Terrance looked across the bridge. Seven acceleration couches were arranged in a petal pattern on its composite decking, and only one of them was empty. The compartment had an industrial look, with cables and ducts fixed to the walls rather than being tucked neatly out of sight behind composite panels. But then that was a uniform characteristic throughout the Gemal and her sister ships which shuttled between Earth and stage one colony worlds. They were bulk carriers whose cargo happened to be people, and the line companies didn’t waste money on cosmetic finishes.

Captain Llewelyn was lying inertly on his acceleration couch, surrounded by a horseshoe of bulky consoles; a well-built sixty-eight-year-old oriental with skin as smooth as any adolescent. His eyes were shut as he handled the datavise from the flight computer.

“Have you been here before?” Terrance asked.

“I stopped over two days, that was thirty-five years ago when I was a junior officer in a different company. Don’t suppose it’s changed much. Plutocrats put a lot of stock in stability.”

“I’d like you to talk to the other captains for me, the independent trader starships we want to hire. I haven’t exactly done this kind of work before.”

Oliver Llewelyn snorted softly. “You let people know what kind of flight you’re putting together, then start flashing that overloaded Jovian Bank credit disk around, and you’ll be beating them off with a stick.”

“What about the mercenaries and general troops?”

“The captains will put you in touch. Hell, the combat boosted will pay the captains for an introduction.
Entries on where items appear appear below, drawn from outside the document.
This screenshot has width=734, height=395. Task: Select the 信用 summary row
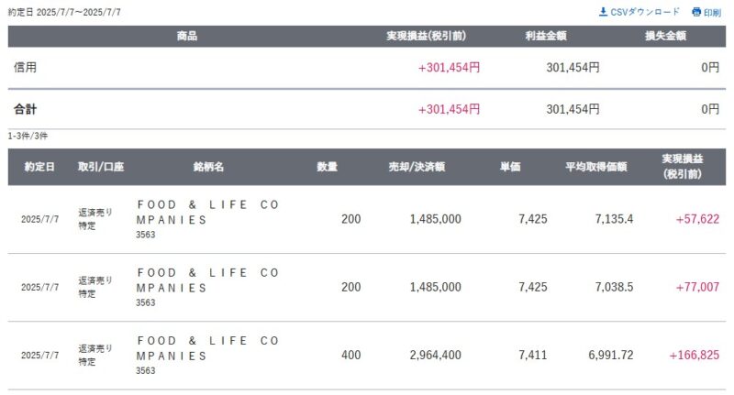pos(366,67)
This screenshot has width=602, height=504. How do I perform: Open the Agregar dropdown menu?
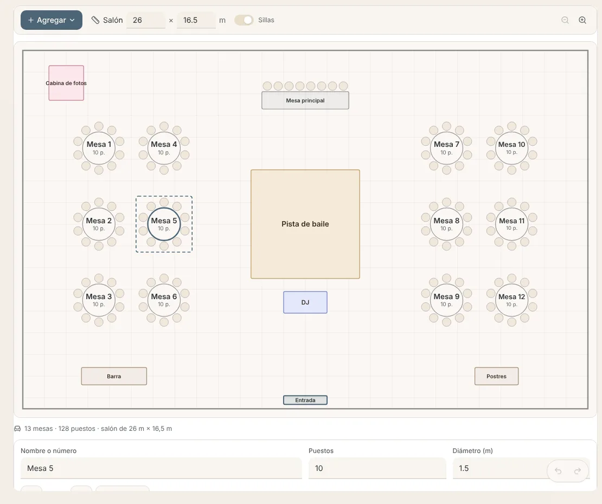[x=52, y=20]
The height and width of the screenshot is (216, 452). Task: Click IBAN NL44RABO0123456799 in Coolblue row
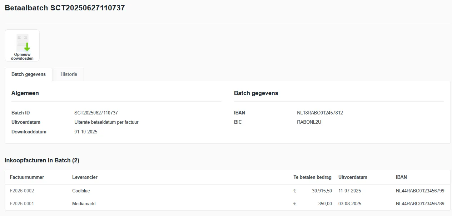pyautogui.click(x=420, y=191)
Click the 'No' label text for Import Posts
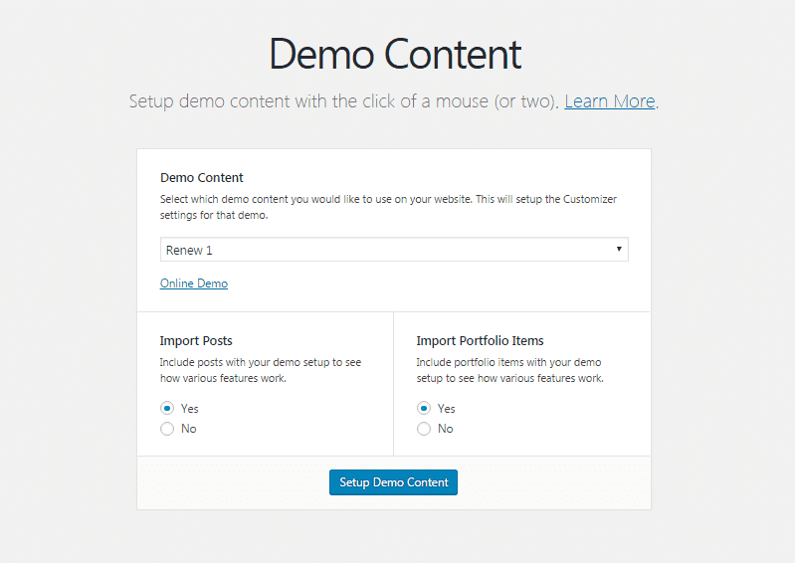 point(189,429)
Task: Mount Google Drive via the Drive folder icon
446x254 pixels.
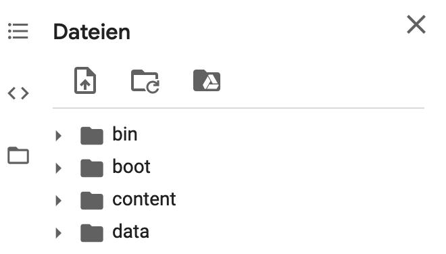Action: coord(207,80)
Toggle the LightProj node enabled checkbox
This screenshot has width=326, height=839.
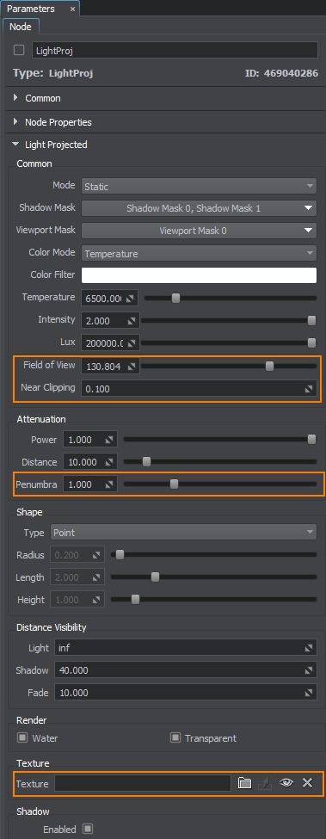[19, 50]
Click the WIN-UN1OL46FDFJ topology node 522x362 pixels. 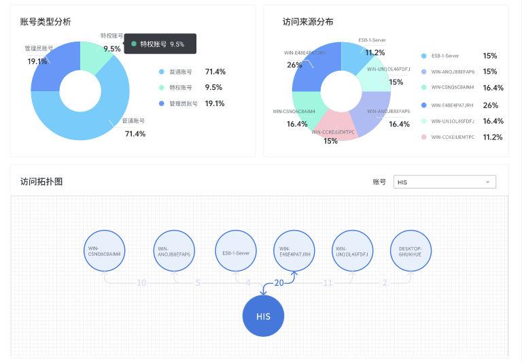(352, 250)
You want my advice, delegate. Find yourself ten or twenty officer types with some solid experience, and let them recruit troops for you. Don’t try and do it all yourself. We haven’t got time, for a start. Rexrew gave us a pretty tight schedule.”

“Thanks.”

“You’re paying, remember?”

“Yeah.” It had taken twenty thousand fuseodollars just to get Oliver Llewelyn to agree to take the Gemal to Tranquillity. “Not part of my LDC contract,” the captain had said stubbornly. Money was easier than datavising legal requirements at him. Terrance suspected it was going to cost a lot more to take the Gemal back to Lalonde. “You sound like you know what you’re talking about,” he said, mildly intrigued.

“I’ve flown a lot of different missions in my time,” the old captain said indifferently.

“So where do I meet these starship captains?”

Oliver Llewelyn accessed a thirty-five-year-old file in his neural nanonics. “We’ll start at Harkey’s Bar.”

Fifteen hours later Terrance Smith had to admit that Oliver Llewelyn had been perfectly correct. He didn’t need to make any effort, the people he wanted came to him. Like iron to a magnet, he thought, or flies to shit. He was sitting in a wall booth, feeling like an old-style tsar holding court, receiving petitions from eager subjects. Harkey’s Bar was full with starship crews hunched around tables, or concentrating in small knots at the bar. There was also a scattering of the combat boosted in the room. He had never seen them before, not in the flesh—if that’s what it could be called. Several of them resembled cosmoniks, with a tough silicon outer skin, and dual—even triple—lower arms, sockets customized for weapons. But the majority had a sleeker appearance than the cosmoniks, whose technology they pilfered; they’d been sculpted for agility rather than blunt EVA endurance, although Terrance could see one combat boosted who was almost globular, his (her?) head a neckless dome, with a wrap-around retinal strip, grainy auburn below its clear lens. The lid rippled constantly, a blink moving round and round. There were four stumpy legs, and four arms, arranged symmetrically. The arms were the most human part of the modified body, since only two of them ended in burnished metal sockets. He tried not to stare at the assembled grotesqueries, not to show his inner nerves.